US 12,315,490 B2
	Text-to-speech and speech recognition for noisy environments
Daniel Bromand, Boston, MA (US); Björn Erik Roth, Stockholm (SE); and Kåre Sjölander, Stockholm (SE)
Assigned to Spotify AB, Stockholm (SE)
Filed by Spotify AB, Stockholm (SE)
Filed on Dec. 30, 2021, as Appl. No. 17/565,826.
Claims priority of provisional application 63/133,101, filed on Dec. 31, 2020.
Prior Publication US 2022/0208174 A1, Jun. 30, 2022
Int. Cl. G10L 13/033 (2013.01); G10L 13/08 (2013.01); G10L 15/08 (2006.01); G10L 15/22 (2006.01); G10L 25/84 (2013.01)

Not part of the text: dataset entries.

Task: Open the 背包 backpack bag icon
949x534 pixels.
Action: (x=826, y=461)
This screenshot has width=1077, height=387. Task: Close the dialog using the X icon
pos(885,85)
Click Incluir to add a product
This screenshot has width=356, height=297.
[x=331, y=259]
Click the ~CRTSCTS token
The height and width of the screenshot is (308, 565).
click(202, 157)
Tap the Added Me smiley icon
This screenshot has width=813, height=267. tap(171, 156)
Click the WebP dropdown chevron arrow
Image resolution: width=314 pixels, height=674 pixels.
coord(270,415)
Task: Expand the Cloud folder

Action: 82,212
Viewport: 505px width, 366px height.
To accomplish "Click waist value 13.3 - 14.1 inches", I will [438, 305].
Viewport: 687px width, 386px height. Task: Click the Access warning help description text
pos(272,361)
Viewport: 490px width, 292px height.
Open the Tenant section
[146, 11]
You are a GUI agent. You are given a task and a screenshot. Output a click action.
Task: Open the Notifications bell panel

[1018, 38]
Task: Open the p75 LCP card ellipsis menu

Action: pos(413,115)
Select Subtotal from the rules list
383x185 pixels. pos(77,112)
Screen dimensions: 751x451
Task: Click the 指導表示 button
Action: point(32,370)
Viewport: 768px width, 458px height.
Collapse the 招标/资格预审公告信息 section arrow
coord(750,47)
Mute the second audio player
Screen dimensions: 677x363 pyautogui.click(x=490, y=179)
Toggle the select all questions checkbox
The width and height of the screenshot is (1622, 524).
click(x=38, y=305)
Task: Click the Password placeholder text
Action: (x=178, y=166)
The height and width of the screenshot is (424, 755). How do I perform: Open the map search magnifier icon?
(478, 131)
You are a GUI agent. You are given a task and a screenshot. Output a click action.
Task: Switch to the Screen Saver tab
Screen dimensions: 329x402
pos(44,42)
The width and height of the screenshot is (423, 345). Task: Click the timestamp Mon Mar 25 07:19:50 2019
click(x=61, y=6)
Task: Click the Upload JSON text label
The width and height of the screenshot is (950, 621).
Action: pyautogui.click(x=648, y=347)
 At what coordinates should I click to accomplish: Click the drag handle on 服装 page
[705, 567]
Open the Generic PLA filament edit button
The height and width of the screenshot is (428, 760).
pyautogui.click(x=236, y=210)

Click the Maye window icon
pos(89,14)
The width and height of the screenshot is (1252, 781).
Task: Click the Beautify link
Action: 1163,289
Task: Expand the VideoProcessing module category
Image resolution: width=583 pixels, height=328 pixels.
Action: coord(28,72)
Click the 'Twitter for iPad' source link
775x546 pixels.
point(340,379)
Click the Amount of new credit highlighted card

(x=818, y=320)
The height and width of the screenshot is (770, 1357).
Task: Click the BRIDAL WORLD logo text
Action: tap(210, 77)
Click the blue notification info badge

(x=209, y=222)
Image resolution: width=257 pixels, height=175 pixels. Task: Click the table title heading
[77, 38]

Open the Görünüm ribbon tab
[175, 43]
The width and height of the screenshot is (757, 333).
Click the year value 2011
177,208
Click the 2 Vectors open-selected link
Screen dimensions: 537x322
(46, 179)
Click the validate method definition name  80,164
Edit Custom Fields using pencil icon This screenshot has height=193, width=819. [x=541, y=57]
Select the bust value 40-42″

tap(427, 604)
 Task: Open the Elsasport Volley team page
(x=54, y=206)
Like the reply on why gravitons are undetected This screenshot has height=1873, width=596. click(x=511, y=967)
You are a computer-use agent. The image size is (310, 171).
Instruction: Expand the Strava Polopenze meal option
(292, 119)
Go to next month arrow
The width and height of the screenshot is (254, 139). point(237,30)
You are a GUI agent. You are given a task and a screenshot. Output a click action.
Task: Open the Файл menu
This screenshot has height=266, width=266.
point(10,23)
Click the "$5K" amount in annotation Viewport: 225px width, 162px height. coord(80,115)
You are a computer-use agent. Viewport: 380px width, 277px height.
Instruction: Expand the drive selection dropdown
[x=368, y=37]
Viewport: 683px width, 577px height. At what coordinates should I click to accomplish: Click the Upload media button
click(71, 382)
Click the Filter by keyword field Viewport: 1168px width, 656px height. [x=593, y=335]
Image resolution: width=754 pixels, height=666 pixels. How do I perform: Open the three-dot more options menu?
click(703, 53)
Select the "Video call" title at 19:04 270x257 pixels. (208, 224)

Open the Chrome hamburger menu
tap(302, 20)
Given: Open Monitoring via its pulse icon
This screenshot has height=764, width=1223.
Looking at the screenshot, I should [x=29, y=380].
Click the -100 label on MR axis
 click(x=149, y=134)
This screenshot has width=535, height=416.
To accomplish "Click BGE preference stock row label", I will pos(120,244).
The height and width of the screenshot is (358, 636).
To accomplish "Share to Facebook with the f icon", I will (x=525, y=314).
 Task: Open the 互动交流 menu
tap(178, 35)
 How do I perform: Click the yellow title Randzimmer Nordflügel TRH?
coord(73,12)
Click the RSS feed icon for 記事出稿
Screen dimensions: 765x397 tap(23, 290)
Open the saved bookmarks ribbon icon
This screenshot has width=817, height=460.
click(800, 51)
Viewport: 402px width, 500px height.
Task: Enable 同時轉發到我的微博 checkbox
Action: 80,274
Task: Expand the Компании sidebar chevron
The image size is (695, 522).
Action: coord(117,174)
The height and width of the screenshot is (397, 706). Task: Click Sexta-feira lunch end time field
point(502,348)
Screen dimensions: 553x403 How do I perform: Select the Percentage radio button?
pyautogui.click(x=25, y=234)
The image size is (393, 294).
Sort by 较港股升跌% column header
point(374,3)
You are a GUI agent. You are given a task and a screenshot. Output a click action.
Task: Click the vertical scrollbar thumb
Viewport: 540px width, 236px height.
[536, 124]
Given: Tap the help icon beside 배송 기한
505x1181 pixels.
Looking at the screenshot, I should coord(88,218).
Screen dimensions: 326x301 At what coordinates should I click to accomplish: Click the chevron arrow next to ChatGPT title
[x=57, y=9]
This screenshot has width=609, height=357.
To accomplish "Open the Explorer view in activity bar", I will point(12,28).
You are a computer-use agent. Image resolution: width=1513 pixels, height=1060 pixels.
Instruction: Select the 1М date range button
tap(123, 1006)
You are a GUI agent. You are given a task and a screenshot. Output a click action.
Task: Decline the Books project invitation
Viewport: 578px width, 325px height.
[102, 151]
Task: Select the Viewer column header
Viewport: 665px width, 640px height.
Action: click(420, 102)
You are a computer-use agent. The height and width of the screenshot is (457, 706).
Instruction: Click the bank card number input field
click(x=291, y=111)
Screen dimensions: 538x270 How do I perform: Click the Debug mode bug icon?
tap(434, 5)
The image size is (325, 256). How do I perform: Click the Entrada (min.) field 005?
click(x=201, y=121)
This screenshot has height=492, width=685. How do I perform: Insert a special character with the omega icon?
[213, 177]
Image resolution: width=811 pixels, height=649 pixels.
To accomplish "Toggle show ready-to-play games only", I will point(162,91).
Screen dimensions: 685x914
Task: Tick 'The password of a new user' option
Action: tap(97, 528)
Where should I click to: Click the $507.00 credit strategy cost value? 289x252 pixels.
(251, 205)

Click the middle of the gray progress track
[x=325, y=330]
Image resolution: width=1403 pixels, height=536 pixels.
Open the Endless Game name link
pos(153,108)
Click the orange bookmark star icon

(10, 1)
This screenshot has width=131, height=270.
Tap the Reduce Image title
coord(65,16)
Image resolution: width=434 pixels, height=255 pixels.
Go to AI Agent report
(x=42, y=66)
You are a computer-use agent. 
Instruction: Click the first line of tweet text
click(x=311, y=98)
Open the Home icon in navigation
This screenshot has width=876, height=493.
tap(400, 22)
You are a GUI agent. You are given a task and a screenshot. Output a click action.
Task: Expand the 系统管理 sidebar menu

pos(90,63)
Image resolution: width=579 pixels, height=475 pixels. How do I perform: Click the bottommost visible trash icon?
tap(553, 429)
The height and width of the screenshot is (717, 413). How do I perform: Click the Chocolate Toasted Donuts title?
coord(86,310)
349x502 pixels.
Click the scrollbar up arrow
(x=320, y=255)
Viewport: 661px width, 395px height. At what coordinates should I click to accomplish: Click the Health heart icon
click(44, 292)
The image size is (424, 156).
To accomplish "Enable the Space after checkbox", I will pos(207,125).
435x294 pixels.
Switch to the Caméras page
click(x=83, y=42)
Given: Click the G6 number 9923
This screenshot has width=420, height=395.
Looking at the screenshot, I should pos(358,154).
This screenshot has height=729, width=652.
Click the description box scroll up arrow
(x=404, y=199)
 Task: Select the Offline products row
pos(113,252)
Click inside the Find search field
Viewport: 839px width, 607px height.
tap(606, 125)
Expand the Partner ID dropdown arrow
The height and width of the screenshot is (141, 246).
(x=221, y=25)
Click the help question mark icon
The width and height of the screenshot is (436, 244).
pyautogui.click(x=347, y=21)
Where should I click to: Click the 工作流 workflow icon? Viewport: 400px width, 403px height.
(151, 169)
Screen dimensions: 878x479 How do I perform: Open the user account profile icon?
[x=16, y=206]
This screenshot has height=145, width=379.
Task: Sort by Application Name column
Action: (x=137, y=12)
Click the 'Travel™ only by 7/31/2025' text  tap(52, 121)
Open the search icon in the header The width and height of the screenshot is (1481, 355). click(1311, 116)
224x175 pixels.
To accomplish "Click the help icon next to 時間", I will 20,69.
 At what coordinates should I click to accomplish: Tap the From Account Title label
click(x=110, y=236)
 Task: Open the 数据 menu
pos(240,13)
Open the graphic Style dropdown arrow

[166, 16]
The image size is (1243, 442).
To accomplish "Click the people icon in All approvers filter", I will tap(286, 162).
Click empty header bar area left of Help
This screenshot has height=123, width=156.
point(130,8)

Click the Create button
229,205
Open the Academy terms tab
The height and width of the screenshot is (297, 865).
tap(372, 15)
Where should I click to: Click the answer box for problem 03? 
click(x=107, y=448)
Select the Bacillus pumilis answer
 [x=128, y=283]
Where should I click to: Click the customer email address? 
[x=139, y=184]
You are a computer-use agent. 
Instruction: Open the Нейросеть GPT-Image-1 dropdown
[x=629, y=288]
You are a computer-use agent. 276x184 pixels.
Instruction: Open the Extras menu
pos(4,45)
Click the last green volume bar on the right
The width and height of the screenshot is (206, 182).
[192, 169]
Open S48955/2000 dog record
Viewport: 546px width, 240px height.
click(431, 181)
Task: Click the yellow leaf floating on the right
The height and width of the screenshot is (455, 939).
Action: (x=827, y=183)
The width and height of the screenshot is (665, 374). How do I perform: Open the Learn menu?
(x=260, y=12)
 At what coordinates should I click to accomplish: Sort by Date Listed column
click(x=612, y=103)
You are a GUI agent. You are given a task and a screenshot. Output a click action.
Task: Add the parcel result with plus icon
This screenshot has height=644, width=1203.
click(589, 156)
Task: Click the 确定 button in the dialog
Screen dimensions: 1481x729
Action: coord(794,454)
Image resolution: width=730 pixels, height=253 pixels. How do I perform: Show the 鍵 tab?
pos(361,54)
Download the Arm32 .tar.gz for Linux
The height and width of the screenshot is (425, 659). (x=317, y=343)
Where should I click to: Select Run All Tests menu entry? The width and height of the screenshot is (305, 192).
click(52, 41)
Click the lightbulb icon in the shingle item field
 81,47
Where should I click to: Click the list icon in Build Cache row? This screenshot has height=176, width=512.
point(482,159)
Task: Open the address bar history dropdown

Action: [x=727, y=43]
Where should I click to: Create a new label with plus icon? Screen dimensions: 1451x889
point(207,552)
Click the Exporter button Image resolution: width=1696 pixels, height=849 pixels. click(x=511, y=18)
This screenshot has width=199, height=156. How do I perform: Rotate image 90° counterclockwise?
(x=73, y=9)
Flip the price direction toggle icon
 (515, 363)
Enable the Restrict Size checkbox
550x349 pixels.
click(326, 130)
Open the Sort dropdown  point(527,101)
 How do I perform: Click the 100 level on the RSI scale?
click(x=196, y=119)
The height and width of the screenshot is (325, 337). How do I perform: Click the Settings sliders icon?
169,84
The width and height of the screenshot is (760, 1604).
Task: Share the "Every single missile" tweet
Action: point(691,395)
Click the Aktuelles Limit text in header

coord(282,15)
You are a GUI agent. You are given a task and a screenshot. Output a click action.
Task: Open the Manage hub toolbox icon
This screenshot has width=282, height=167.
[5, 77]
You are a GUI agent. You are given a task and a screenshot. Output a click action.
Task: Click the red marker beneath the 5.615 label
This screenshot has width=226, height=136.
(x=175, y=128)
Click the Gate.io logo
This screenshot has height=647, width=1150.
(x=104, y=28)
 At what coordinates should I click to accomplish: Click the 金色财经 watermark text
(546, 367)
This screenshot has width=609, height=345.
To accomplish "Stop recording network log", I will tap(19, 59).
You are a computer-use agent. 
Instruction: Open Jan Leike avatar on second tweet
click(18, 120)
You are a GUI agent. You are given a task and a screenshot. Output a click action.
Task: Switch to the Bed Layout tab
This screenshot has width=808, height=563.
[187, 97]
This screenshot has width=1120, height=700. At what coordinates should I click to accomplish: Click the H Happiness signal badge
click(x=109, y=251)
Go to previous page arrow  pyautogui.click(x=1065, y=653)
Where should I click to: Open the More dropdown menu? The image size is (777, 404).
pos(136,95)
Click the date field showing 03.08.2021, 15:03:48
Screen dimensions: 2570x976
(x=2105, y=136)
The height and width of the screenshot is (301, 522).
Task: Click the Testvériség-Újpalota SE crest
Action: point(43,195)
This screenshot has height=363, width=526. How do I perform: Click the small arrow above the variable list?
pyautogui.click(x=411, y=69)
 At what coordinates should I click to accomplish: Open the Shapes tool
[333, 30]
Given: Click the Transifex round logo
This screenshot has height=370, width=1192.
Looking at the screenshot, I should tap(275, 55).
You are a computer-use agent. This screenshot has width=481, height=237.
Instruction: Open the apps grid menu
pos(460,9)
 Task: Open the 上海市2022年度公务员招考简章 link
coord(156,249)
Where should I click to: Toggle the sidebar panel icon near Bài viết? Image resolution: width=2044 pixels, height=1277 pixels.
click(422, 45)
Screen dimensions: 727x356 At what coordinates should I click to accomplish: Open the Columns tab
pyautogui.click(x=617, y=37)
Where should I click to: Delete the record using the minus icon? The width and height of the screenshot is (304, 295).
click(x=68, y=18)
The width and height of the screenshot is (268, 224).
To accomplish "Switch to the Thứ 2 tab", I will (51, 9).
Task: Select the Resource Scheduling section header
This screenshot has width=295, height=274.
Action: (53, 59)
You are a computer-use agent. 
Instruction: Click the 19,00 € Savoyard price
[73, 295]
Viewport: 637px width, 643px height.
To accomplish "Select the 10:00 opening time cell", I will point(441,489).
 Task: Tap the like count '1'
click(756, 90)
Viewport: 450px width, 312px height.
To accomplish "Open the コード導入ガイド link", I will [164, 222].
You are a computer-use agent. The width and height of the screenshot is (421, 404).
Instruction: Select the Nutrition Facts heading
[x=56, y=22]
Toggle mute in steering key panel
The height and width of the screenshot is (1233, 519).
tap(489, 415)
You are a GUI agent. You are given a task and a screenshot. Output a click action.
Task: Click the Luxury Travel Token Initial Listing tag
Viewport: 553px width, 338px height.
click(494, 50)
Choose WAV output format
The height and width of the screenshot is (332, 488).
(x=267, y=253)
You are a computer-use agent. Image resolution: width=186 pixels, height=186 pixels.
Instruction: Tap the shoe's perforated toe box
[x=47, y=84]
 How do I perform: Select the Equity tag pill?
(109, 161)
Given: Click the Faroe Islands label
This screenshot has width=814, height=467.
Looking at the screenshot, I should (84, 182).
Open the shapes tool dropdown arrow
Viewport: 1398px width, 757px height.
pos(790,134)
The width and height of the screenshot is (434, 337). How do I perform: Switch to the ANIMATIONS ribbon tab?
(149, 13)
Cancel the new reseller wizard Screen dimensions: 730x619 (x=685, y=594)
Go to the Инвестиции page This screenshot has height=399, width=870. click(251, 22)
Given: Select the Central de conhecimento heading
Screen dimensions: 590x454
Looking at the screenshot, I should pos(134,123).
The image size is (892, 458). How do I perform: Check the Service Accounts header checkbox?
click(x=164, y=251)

CPC G10L 13/033 (2013.01) [G10L 13/08 (2013.01); G10L 15/08 (2013.01); G10L 15/22 (2013.01); G10L 25/84 (2013.01); G10L 2015/088 (2013.01)]

20 Claims

1. A method comprising:

providing, by a media delivery system, a first audio representation of a first simulated sound environment;

receiving, by the media delivery system, first speech from a user speaking subject to audio playout of in the first simulated sound environment;

providing, by the media delivery system, a second audio representation of a second simulated sound environment, wherein the second simulated sound environment has different acoustic characteristics than the first simulated sound environment;

receiving, by the media delivery system, second speech from the user speaking subject to audio playout of the second simulated sound environment;

determining a change in a speech component between the first speech and the second speech; and

based on the change in the speech component, creating a transform to adjust the speech component.